– Ой! Ты чего? – вылезла заспанная Нюта из-под огромного лопуха, росшего неподалеку.
– Это ты «чего?», – хотела расшуметься Санька, да передумала. Ну, чем она, дурочка, виновата, что заснула? Да и не след себя обнаруживать.
– Заснула, – вяло оправдывалась Нютка, – сама не помню, как. Это что у тебя?
– Короб Пименовны!.. Прямо на дороге валялся. Я его подобрала, чтобы в глаза не отсвечивал…
– А там что?
– Не знаю, не заглядывала.
– Так давай заглянем?..
Узелок со стиранными тряпицами.., щипцы какие-то чудные.., бутылочки со снадобьями, пучок сухой травы с терпким, горьким запахом… Кажется, все содержимое короба перекочевало на пенек. Остался на дне темный цветастый платок, завязанный в узел. Санька достала его, положила на колени и развязала. Нюта, затаив дыхание, наблюдала.
Осторожно расправив концы платка, Санька замерла. В узелке оказались небольшая иконка и прозрачный камень, оплетенный желтой металлической проволокой, закрепленной на толстом колечке. Иконка Богородицы была необычной. Никогда еще не доводилось девочкам видеть такую. Младенец на всех виденных ими иконах был степенный, смирный. А этот будто прыгал на руках у Матери, резвился. Санька с Нютой переглянулись и невольно заулыбались.

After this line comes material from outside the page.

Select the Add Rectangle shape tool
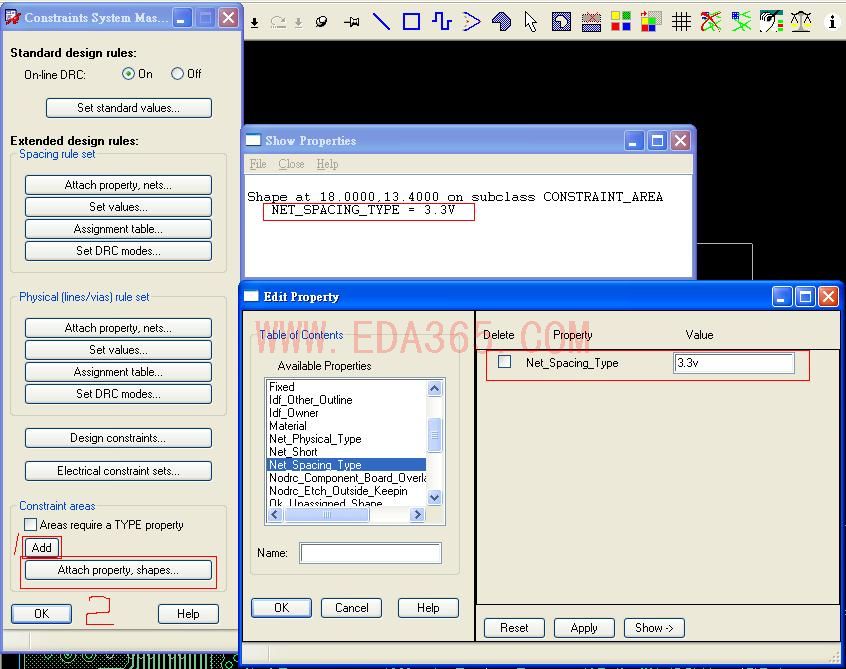The width and height of the screenshot is (846, 669). tap(411, 21)
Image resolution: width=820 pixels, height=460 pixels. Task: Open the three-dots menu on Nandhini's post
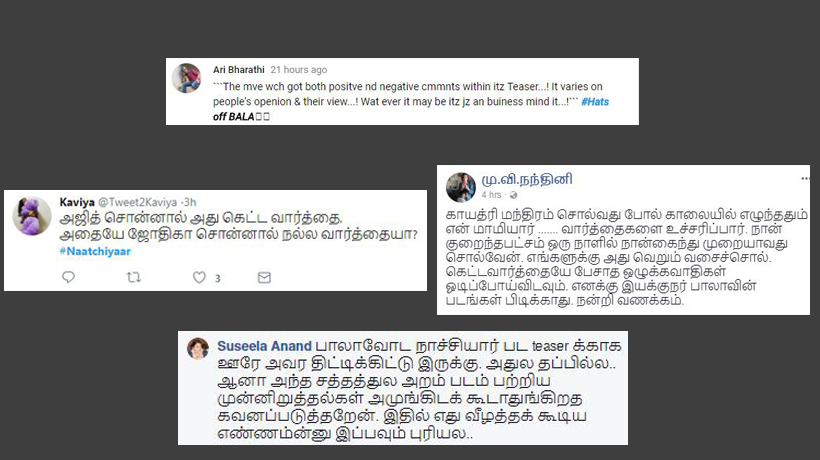805,179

Санька рассказала Нюте все, что видела в доме. Посидели в задумчивости. Потом аккуратно сложили все обратно в короб. Все… кроме последнего узелка.
Иконку и камень они решили забрать с собой. Ну, негоже бросать икону в лесу. А камень … просто прозрачный камешек в красивой оплётке. Кому он теперь нужен?.. Да и зачем он Пименовне был нужен – тоже непонятно. На память, что ли, хранила. Теперь все равно не узнаешь.
Посидели еще немного, молча глядя перед собой.
– Домой надо, – как бы сама себе сказала Санька.
– Ага. Пошли… – глухо ответила Нюта.
Они встали и медленно, устало пошли вглубь леса. В ту сторону, где, они уверены, был дом. Вышли на ту самую дорогу, по которой еще два дня назад катили в неизвестность. Теперь шли, молча, не глядя друг на друга.
Сумерки подступили незаметно. Вот только что был виден каждый листик на придорожных цветах, каждый изгиб, каждый лепесток вместе со всеми мошками и бабочками. И вдруг словно кто-то, завершая картину, провел широкой мокрой кистью, чтобы вся картина слилась в единое неразрывное целое, в монолит, где детали уже почти не видны.
Девчонки шли, напряженно вглядываясь в окружающий лес. А в нем темнело очень быстро. Солнце, светившее низко сквозь путаницу ветвей, казалось, с каждой минутой запутывалось всё основательней, пока, наконец, не погасло совсем. Вместе с наступающей темнотой росла и тревога.
– Нюта, погоди.
– Что? Мы заблудились, да?
– Нет. Погоди. Надо осмотреться. Мне сдается, где-то здесь кривая сосна – старушечья рука. Надо найти её. С неё и дом увидим. Пошли.
Санька свернула в лес и пошла, разводя ветки и вглядываясь в кроны. Наконец она радостно закричала:
– Вон она. Нюта, нашла. Давай сюда бегом.
Нюта вроде прибавила шагу, но мрак отнимал дорогу, поэтому идти пришлось на ощупь, какое там бегом!
Сосна тонула в темноте, и Нюта не поняла, как Санька определила, что это именно та сосна. По запаху, что ли? Но когда, запрокинув голову, она глянула в небо, сама убедилась: вот они – пять растопыренных пальцев– веток на фоне темно-синего звёздного неба… Один из них – указательный – словно грозил ему… Или показывал на него…
Всё вокруг было устлано мелкими хвойными сухими ветками. Санька уселась под деревом. Она сняла платок, постелила его на хвойную подушку, улеглась, свернувшись калачиком. Нюта тоже стянула с головы косынку и постелила рядом с Санькой.